Manuel Vilariño está, en todos los sentidos, atento a lo que aparece, tensado en el tiempo sombrío de la aparición. Si ha mencionado en distintas ocasiones la importancia que tiene para su estética la escritura de la aurora de María Zambrano, también se podría considerar que su mirada está atenta a los mínimos resplandores, a los signos fantasmales y apenas perceptibles, perdidos en la memoria, evocados nostálgicamente, como el parpadeo de las luciérnagas. Seguramente Manuel Vilariño comparte con André Breton la intención de no dejar que se enmarañen los caminos del deseo, cuando lo que uno busca es contemplar lo que vuela y la presa fundidos en un resplandor único. Los acontecimientos del arte se asemejan a una canción de centinela para ahuyentar los miedos en la espera. Aquí el acecho no surge, ni mucho menos, de la indiferencia, sino de una pasión guiada por las huellas que, en verdad, son para siempre enigmas. A partir de esas huellas, Vilariño elabora su mitología personal, que no se repliega en el modo del solipsismo sino que reelabora imágenes arquetípicas y nos introduce, en cierto sentido, en el inconsciente colectivo.
En el caso de Manuel Vilariño el mito tiene que ver con un acto decidido de separación con respecto al flujo informativo, pero sin caer ni en la nostalgia del simbolismo clásico ni en la ficcionalización de un futuro distópico. En realidad, lo que está reivindicando Vilariño es, más que una mitología definida, un conjunto de obsesiones, porque finalmente es ahí donde está la materia del arte. Puede que sus fotografías tengan carácter apotropaico (como aquellas imágenes que, en el mundo romano antiguo, servían para conjurar, alejar o anular los malos espíritus). Son imágenes que nos plantean el enigma de la inmaterialidad de la materia, forzándonos a captar su respiración. Toda su obra es un recuerdo de sombra, remembranza originaria de la Pérdida, esto es, abismo de la melancolía.
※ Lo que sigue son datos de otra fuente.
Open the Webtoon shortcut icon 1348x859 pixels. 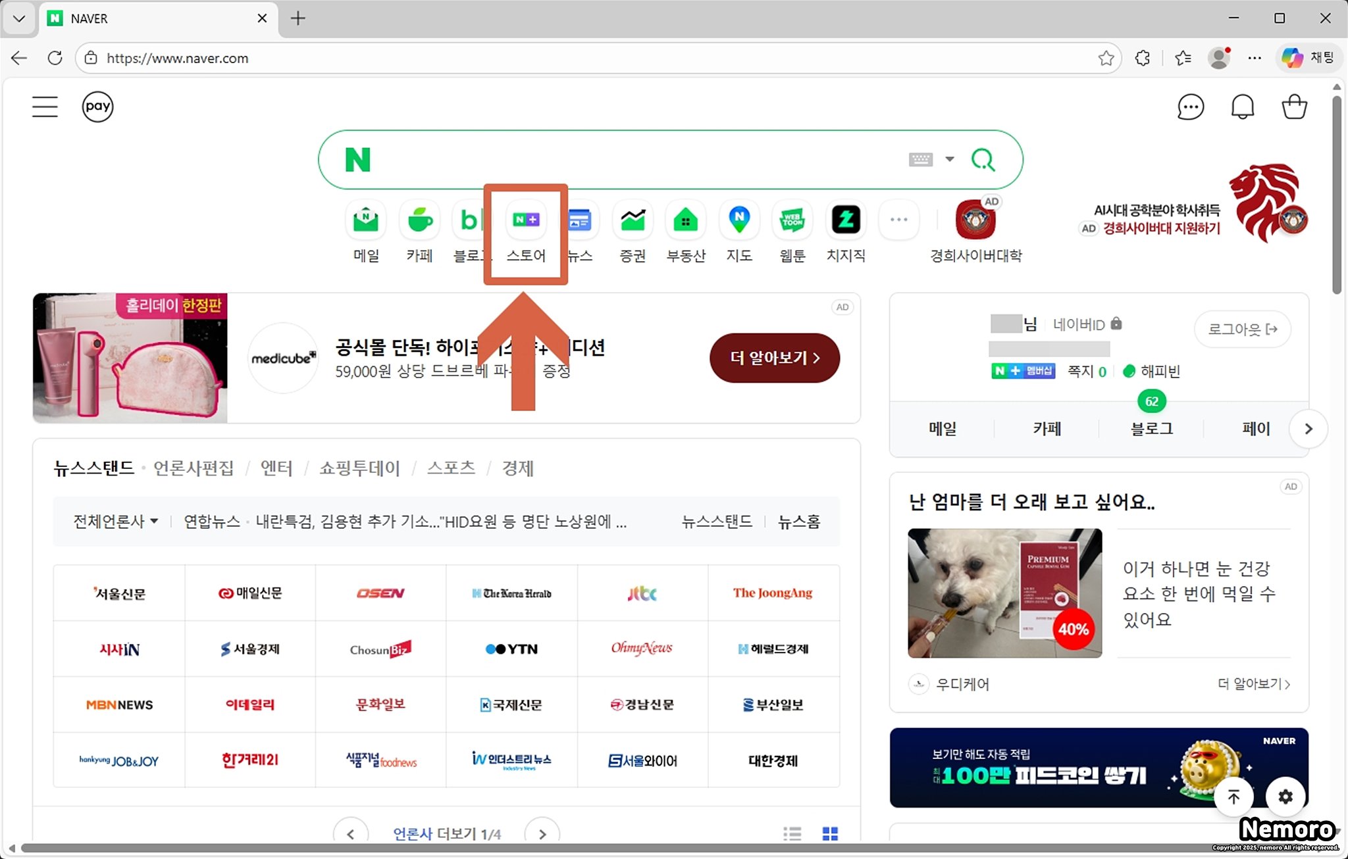pos(792,220)
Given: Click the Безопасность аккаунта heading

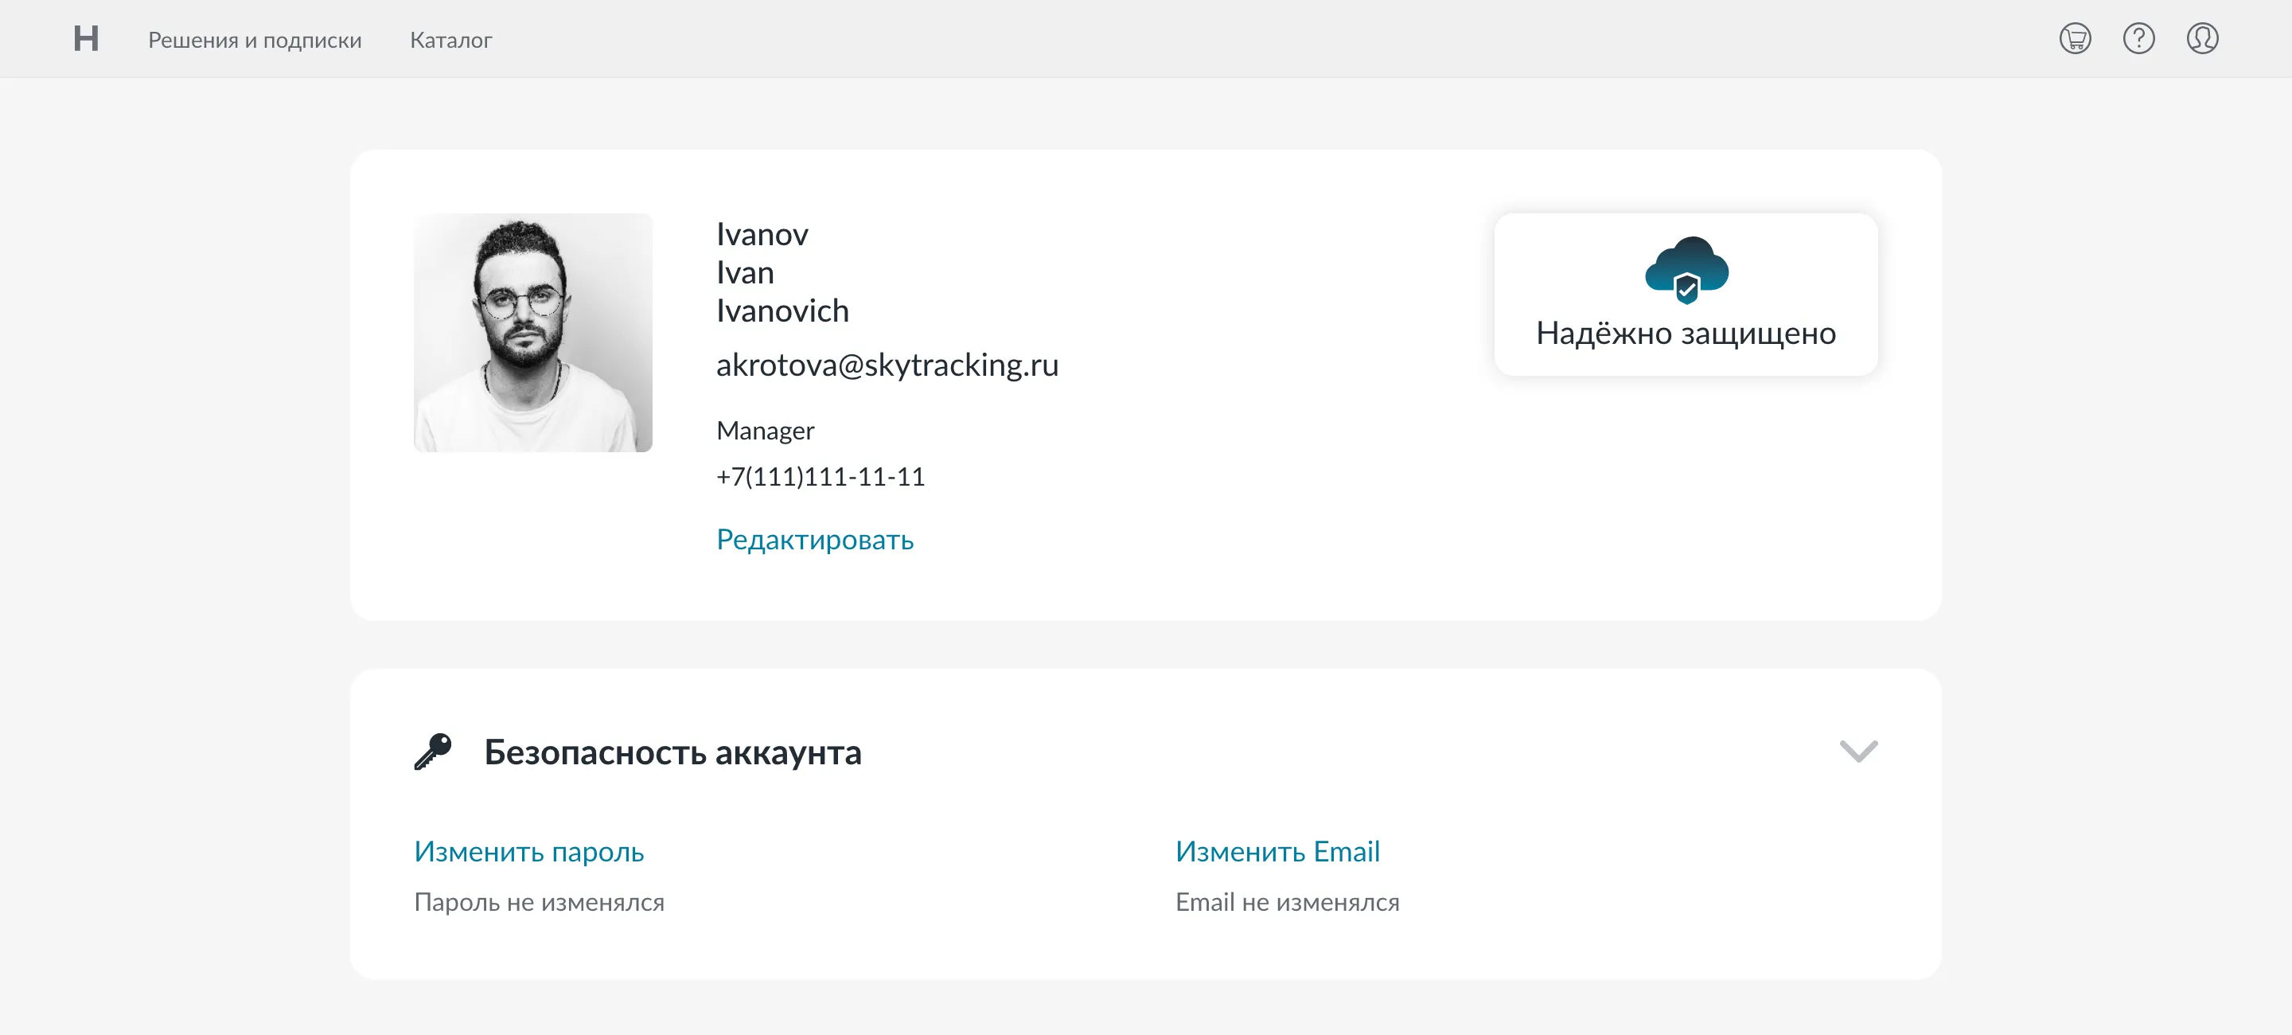Looking at the screenshot, I should pyautogui.click(x=672, y=753).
Contemplando los animales muertos de Vilariño, retratados de forma monumental o colocados sobre lechos de especias, da la impresión de que estuvieran entregados a la ensoñación. Esos seres no revelan el estado de putrefacción, como si Vilariño quisiera sustraer al cadáver de ese crudo proceso que lo descompone. Tal vez aquello a lo que está, en todo momento, aludiendo, sea a lo que se conserva gracias a la sombra, a la tierra como reserva poética y vital, al vacío que permite la articulación del deseo. Existe una enigmática y hermosa canción de la tierra, y este fotógrafo acoge, en el seno de la serenidad contemplativa, el más hondo de los impulsos poéticos.